Iran needs no one's permission to build missiles: Rouhani

Iran needs no one's permission to build missiles: Rouhani
Iran will ask for "no one's permission" to build up its missile capability, President Hassan Rouhani said in a defiant response to US efforts to hamper the Iranian military.
2 min read
16 April, 2017
Rouhani hopes to secure a second four-year term [AFP]
Iran will ask for "no one's permission" to build up its missile capability, President Hassan Rouhani said on Saturday.

"The strengthening of the capability of the Iranian armed forces ... is only for defending the country and we will ask no one's permission to build up the armed forces, and to build missiles and aircraft," he said at a televised event showcasing some locally built military hardware, according to Reuters.

He said Iran had never had "aggressive aims, but peace is not a one-way road and if we decide to be peaceful the other party ... may not.
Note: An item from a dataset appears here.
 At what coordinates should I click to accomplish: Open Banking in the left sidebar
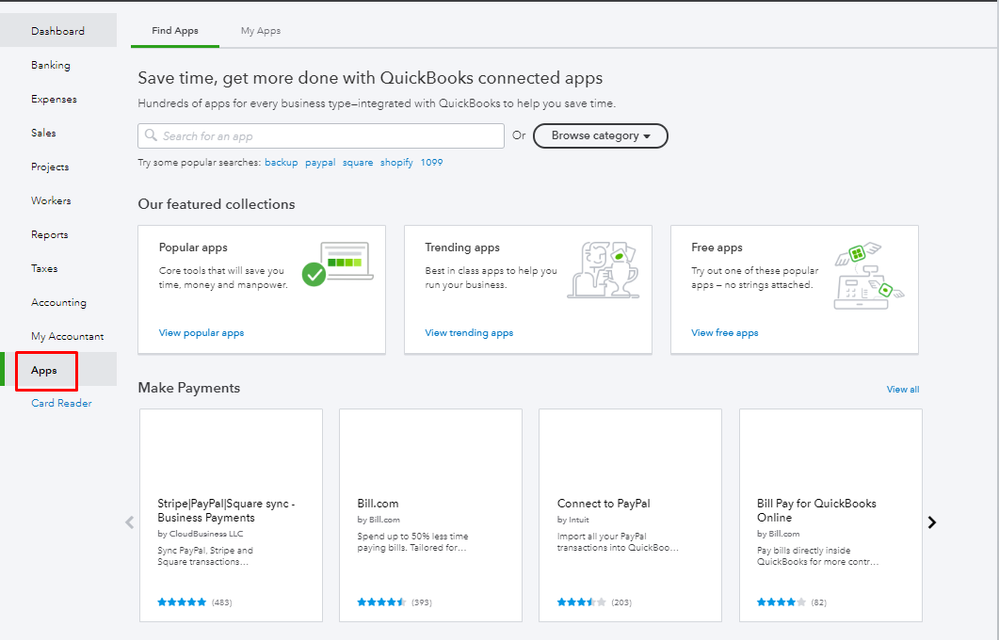click(51, 65)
So there is a need for vigilance".

Rouhani's statement came as an apparently defiant response to US efforts to hamper the Iranian military ahead of an election in May, where he hopes to secure a second four-year term.

The 68-year-old cleric, who has won praise since his landslide win in 2013 for taming inflation and reaching a groundbreaking nuclear deal with world powers that ended many sanctions, has had to defend himself from critics who claim he had been duped by the West, a charge bolstered by fresh sanctions coming from Washington under US President Donald Trump.

"The preservation of the (nuclear deal) is one of the most important political and economic issues in the Iranian nation," he said on Friday as he registered to run for re-election.

Trump has criticised the nuclear deal and pledged during his election campaign to stop Iran's missile programme.

In January, after Iran test-fired a new ballistic missile, Trump tweeted that it was "playing with fire".

A bill to impose new sanctions on Iran over ballistic missile launches and other non-nuclear activities has been delayed in the US Senate due to concerns about the presidential election.

Iran has long boasted of having missiles that can travel 2,000 kilometres, placing much of the Middle East, including US-backed Israel, in range.

It says its missiles are key to deterring a US or Israeli attack.